**What you have to do:** Your response should consist solely of the lines from the one containing "Select the Reading column header" through the final line of the entries, repeated exactly.
START Entries supplied
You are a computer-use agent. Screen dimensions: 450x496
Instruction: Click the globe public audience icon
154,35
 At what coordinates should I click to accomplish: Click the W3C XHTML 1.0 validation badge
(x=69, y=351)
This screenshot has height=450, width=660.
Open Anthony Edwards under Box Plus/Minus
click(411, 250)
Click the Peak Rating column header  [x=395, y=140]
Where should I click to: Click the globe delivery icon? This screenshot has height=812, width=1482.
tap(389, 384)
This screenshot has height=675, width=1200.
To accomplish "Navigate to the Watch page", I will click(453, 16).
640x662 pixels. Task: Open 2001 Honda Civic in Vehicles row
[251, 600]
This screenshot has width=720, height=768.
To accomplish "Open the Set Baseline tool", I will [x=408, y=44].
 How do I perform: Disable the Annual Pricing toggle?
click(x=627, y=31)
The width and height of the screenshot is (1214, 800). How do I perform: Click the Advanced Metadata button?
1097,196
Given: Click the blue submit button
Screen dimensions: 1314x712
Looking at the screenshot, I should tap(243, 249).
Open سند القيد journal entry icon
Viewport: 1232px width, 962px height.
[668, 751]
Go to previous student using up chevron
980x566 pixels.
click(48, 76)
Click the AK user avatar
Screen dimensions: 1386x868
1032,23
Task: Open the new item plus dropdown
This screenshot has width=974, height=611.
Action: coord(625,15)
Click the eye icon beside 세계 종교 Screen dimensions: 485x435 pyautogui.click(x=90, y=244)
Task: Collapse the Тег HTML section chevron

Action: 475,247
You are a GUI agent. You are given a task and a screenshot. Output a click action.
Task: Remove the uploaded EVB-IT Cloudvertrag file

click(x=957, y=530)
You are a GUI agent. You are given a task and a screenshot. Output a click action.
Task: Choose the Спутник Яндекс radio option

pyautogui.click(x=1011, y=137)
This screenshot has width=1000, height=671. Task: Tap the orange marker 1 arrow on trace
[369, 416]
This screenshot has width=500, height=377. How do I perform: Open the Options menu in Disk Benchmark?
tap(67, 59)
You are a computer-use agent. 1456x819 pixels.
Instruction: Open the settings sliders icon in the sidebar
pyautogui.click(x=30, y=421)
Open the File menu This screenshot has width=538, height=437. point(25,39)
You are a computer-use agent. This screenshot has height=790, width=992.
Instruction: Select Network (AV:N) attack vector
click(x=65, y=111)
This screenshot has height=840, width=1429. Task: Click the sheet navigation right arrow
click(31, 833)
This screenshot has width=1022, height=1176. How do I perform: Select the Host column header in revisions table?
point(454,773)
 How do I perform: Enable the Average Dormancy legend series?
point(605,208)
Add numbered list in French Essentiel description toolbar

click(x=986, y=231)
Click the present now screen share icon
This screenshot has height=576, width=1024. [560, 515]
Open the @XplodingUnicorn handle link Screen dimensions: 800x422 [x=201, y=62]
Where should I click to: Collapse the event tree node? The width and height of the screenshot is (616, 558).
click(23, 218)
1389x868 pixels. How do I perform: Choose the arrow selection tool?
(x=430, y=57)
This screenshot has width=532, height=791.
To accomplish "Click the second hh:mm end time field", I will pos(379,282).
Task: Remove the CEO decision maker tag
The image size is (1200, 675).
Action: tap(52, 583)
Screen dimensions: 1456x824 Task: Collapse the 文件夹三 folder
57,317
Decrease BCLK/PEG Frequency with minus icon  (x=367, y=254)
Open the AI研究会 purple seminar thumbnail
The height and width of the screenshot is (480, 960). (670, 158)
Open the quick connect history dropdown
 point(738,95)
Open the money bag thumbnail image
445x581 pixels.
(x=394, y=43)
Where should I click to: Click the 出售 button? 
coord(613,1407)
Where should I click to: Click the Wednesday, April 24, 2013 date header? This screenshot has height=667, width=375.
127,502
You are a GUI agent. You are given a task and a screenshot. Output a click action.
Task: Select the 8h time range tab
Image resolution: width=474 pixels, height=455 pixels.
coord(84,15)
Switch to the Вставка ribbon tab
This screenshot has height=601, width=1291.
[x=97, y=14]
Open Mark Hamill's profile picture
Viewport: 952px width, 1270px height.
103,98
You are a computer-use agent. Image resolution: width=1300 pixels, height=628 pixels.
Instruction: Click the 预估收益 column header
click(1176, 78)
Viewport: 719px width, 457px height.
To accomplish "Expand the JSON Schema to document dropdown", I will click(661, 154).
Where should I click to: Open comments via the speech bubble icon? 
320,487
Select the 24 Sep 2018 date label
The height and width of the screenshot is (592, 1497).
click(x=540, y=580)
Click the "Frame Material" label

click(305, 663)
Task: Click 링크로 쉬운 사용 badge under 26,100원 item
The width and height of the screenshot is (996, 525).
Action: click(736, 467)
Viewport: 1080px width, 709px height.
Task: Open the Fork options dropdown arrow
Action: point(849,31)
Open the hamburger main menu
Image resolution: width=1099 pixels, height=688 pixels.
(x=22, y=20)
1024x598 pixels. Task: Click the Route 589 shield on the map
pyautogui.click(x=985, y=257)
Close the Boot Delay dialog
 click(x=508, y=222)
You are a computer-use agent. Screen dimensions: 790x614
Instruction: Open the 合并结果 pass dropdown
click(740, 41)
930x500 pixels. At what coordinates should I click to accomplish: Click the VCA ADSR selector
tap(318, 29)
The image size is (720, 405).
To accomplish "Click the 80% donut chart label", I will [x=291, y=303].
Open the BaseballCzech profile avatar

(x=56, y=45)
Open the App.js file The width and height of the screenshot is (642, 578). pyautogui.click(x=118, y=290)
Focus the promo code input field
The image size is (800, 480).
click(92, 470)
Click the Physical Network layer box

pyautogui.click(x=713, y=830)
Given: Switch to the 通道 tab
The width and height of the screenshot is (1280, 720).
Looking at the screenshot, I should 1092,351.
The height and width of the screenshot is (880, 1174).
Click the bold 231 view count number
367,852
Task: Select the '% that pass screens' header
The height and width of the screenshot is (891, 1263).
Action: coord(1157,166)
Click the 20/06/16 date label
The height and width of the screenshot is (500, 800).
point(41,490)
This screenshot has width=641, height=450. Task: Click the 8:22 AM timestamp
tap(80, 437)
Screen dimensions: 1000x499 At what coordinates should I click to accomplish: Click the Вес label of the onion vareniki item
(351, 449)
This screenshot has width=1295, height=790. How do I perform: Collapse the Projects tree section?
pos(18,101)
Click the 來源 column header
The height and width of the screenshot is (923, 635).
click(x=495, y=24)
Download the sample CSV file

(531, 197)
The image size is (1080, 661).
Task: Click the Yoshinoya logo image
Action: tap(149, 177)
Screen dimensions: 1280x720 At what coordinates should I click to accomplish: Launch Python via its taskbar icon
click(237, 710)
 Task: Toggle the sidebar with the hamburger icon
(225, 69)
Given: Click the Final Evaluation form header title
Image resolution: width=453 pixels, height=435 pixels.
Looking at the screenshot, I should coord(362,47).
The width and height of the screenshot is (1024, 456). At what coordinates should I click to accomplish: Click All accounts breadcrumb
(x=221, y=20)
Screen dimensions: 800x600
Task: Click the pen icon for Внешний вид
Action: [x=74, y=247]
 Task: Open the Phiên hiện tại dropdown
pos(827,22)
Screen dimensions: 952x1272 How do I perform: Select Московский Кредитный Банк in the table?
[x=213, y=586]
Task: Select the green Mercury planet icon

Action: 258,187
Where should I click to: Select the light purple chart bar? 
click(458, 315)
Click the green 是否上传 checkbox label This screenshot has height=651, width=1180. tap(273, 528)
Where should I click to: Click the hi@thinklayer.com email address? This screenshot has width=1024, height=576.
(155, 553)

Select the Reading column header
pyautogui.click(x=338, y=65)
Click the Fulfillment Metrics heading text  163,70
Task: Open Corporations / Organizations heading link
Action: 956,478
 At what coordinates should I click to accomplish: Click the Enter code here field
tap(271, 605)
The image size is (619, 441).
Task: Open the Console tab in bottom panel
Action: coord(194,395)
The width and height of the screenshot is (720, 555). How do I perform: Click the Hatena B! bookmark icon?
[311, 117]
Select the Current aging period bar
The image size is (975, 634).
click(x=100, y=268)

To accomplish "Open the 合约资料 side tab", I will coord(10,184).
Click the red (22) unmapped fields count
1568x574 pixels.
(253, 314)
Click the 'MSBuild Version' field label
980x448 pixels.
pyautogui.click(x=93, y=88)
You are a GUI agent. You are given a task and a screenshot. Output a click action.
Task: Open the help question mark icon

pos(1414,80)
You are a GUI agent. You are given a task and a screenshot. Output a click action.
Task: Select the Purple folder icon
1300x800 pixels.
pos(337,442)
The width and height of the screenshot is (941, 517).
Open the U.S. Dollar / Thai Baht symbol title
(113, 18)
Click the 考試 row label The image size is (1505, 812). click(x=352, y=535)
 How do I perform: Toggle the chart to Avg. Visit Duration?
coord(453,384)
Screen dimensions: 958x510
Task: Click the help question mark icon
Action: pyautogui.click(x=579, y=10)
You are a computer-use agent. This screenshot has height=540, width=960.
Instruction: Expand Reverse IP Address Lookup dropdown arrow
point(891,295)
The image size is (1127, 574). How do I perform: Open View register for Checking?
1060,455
END Entries supplied
**Exercise solution:**
Select the Reading column header
pyautogui.click(x=338, y=65)
Click the Fulfillment Metrics heading text  163,70
Task: Open Corporations / Organizations heading link
Action: 956,478
 At what coordinates should I click to accomplish: Click the Enter code here field
tap(271, 605)
The image size is (619, 441).
Task: Open the Console tab in bottom panel
Action: coord(194,395)
The width and height of the screenshot is (720, 555). How do I perform: Click the Hatena B! bookmark icon?
[311, 117]
Select the Current aging period bar
The image size is (975, 634).
click(x=100, y=268)

To accomplish "Open the 合约资料 side tab", I will coord(10,184).
Click the red (22) unmapped fields count
1568x574 pixels.
(253, 314)
Click the 'MSBuild Version' field label
980x448 pixels.
pyautogui.click(x=93, y=88)
You are a GUI agent. You are given a task and a screenshot. Output a click action.
Task: Open the help question mark icon

pos(1414,80)
You are a GUI agent. You are given a task and a screenshot. Output a click action.
Task: Select the Purple folder icon
1300x800 pixels.
pos(337,442)
The width and height of the screenshot is (941, 517).
Open the U.S. Dollar / Thai Baht symbol title
(113, 18)
Click the 考試 row label The image size is (1505, 812). click(x=352, y=535)
 How do I perform: Toggle the chart to Avg. Visit Duration?
coord(453,384)
Screen dimensions: 958x510
Task: Click the help question mark icon
Action: pyautogui.click(x=579, y=10)
You are a computer-use agent. This screenshot has height=540, width=960.
Instruction: Expand Reverse IP Address Lookup dropdown arrow
point(891,295)
The image size is (1127, 574). How do I perform: Open View register for Checking?
1060,455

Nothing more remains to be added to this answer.